One unified database, one integrated EHR for all. All information is shared across our individual clinical applications with a single database to facilitate interdepartmental communication. Our web-based design allows for clinicians to access patient charts, test results, and all other necessary information from a remote location, with no information stored on site.

Risk Assessment Module

A major factor in safeguarding patient safety is the clinician’s ability to evaluate the potential risks to a patient’s health. In order to properly perform this assessment, a clinician must both recognize the risk potential and perform tedious and time-consuming calculations that are subject to human error.

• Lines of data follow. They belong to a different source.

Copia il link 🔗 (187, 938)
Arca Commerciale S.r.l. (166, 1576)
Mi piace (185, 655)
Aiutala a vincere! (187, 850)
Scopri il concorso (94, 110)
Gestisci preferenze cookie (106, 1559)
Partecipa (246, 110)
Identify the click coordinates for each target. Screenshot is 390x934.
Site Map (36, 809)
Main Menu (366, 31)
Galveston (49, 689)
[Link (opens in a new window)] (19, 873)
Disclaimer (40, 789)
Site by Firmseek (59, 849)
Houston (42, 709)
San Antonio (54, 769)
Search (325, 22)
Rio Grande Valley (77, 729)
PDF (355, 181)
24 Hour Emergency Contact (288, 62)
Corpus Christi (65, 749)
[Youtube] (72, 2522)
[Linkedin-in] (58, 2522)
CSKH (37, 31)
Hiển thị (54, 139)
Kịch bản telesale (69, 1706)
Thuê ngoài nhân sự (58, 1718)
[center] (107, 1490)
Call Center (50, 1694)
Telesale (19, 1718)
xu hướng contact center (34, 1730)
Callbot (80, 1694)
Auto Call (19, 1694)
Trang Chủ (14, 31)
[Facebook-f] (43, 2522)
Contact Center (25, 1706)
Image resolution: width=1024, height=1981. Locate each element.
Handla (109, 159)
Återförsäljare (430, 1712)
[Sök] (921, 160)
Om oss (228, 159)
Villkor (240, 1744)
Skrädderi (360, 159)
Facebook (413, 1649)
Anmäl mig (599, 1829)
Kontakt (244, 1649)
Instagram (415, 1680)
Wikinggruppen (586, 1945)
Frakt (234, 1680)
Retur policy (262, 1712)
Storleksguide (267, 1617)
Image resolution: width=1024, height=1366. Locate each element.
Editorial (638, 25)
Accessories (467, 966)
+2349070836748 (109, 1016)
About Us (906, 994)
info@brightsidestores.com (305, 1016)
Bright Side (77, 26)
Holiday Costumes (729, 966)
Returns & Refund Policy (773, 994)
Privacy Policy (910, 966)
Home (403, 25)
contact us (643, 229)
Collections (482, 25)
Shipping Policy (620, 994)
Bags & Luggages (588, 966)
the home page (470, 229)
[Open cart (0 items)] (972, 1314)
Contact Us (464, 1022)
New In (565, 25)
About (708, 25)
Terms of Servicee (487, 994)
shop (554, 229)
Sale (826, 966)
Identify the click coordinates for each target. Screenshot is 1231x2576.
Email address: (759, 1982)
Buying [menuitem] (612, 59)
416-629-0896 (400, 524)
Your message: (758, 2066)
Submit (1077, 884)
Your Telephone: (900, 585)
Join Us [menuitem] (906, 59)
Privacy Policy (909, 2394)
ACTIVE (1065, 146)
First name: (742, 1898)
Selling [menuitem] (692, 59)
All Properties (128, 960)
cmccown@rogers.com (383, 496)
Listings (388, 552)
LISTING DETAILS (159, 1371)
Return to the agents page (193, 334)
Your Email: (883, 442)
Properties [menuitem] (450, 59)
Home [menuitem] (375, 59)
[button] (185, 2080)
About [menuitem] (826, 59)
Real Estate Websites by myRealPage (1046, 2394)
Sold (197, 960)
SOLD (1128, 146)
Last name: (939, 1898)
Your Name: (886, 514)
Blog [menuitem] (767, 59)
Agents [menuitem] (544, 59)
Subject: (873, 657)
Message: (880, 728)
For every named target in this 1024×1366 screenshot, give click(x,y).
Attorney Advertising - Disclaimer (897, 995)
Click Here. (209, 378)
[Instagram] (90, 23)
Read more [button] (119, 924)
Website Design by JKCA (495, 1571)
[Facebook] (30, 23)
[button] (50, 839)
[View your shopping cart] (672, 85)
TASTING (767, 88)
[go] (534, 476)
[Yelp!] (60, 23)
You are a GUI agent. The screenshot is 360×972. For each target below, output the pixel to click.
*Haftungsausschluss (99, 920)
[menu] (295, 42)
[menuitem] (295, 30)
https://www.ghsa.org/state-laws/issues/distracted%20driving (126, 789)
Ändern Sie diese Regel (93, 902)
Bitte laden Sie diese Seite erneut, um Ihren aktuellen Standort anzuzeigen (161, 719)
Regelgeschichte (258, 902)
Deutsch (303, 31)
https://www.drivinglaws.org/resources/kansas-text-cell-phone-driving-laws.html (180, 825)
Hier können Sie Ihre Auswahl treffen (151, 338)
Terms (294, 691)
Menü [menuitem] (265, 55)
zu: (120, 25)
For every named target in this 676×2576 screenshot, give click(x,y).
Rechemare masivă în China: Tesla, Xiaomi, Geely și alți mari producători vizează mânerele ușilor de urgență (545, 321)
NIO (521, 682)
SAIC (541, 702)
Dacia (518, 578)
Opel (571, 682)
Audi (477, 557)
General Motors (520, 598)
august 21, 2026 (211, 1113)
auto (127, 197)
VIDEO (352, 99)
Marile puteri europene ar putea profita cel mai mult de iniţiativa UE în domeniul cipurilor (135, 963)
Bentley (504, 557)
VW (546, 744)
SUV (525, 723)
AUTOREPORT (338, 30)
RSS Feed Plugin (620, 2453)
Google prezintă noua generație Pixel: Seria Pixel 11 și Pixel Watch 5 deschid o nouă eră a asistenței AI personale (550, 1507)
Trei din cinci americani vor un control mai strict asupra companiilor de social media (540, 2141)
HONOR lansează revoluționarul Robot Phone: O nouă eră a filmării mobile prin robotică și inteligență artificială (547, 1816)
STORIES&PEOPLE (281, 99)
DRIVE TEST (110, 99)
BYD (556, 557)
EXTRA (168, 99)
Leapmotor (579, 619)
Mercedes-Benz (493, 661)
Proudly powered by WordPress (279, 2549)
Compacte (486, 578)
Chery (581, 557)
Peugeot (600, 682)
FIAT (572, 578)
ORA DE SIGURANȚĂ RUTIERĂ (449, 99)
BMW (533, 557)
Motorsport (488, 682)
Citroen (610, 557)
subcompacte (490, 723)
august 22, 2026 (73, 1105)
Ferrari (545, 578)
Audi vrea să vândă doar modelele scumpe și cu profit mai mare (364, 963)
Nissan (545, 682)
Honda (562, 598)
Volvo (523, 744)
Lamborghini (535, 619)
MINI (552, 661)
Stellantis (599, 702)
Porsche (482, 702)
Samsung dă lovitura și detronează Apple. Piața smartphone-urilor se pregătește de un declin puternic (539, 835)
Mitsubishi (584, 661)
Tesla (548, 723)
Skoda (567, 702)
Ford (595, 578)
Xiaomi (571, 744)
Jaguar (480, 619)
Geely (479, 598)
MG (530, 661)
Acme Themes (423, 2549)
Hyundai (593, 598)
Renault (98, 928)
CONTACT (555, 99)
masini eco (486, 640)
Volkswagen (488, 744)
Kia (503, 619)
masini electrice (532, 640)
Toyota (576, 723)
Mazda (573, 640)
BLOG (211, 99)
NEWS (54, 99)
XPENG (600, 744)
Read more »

To improve care and provide clinicians with more time at the bedside, we developed a Risk Assessment Module that not only evaluates potential risk but also alerts clinicians to it.

Integrated Drug Monographs and Medical References

A useful tool for clinicians, integrated drug monographs and medical references provide medical staff with important information for making accurate and responsible patient assessments. Our database can be referenced from multiple locations, and accessed by all clinicians. Pharmacists have access to the American Hospital Formulary Service database and can share useful drug information with other clinicians using these references and clinical Progress Notes.